Texto do documento:
———

O nosso Manuel
S. Fonseca já aqui disse tudo sobre como o cinema beija melhor do que a
literatura, e de como se começou a beijar de boca aberta no cinema. Mas o
primeiro beijo da história do cinema foi este, de boca bem fechada, que na
imagem abaixo se expõe, trocado entre John C. Rice e May Irwin no filme "The Kiss", rodado em 1896 por William
Heise para o estúdio de Thomas Edison. Apesar da inocência do beijo e a falta
de sex appeal dos protagonistas
em nada incitarem a inflamação de desejos eróticos, a verdade é que foi aí,
também, que, em nome da vigilância da moral e bons costumes, a censura se
começou a manifestar na sétima arte. Nos editoriais dos jornais da época, houve
mesmo quem pedisse a intervenção da polícia, alegando que o “prolongado pastar nos lábios um do outro já
seria difícil de suportar em tamanho real” e que “aumentado para proporções gigantescas se torna absolutamente
repugnante” (sic).

———

Material fornecido:
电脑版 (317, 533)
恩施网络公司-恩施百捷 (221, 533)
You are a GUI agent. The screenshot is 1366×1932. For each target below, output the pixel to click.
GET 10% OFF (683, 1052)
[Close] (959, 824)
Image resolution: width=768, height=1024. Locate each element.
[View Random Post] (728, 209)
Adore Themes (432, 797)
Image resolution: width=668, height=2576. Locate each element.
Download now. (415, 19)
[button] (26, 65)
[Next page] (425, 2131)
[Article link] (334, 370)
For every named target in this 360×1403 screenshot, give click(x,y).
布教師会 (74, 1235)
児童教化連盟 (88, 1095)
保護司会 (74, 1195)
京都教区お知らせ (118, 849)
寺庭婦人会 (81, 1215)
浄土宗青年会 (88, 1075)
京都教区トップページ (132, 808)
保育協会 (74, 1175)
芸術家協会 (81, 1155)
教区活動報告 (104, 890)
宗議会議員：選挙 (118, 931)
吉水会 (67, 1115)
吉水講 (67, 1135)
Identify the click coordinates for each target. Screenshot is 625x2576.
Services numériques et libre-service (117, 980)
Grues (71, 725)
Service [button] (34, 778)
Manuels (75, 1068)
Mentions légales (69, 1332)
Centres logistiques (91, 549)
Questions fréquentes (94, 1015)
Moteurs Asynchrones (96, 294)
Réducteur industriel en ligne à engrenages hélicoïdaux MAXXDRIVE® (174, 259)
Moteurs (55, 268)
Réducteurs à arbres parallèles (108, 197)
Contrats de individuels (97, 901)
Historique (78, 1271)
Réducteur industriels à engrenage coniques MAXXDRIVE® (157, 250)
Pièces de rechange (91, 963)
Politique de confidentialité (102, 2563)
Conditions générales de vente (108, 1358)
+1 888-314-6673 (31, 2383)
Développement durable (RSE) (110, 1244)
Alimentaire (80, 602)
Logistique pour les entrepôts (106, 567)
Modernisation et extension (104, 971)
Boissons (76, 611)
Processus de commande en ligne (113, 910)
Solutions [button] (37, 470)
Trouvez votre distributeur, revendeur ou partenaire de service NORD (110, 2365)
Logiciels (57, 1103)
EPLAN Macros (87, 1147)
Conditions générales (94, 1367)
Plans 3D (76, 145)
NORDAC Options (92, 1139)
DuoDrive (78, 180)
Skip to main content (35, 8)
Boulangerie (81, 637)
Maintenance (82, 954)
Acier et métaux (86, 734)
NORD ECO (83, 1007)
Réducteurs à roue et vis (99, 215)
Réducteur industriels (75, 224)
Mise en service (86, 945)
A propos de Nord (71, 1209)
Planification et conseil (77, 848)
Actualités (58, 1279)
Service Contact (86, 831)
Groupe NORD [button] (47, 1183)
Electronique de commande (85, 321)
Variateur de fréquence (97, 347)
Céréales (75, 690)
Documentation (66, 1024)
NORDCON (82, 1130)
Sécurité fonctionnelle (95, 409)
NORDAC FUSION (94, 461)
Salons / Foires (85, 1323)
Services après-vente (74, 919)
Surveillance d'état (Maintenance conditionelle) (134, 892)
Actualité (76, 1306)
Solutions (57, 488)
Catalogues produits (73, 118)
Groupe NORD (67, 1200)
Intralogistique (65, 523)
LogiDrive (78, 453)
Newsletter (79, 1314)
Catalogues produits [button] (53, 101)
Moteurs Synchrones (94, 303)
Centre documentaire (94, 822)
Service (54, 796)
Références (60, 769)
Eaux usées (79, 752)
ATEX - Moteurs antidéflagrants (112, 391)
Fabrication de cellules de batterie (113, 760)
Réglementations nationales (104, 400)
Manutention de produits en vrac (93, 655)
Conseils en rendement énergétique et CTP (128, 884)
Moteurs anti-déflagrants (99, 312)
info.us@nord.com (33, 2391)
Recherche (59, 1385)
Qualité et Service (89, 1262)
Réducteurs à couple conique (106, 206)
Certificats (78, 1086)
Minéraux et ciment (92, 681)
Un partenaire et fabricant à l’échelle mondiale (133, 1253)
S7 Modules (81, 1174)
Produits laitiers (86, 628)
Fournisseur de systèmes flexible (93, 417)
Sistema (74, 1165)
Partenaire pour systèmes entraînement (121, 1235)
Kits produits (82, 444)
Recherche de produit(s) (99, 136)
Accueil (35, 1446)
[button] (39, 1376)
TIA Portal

———

Objetivo:
Indique se cada afirmação abaixo está de acordo com o texto sobre o primeiro beijo do cinema. Responda sim ou não e cite literalmente as palavras do texto que decidem cada caso.
(a) O filme "The Kiss" foi rodado em 1896.
(b) O beijo trocado em "The Kiss" foi de boca aberta.
(c) Nos jornais da época, houve quem pedisse a intervenção da polícia.

Resultado da tarefa:
(a) Sim: “rodado em 1896”.
(b) Não: “de boca bem fechada”.
(c) Sim: “houve mesmo quem pedisse a intervenção da polícia”.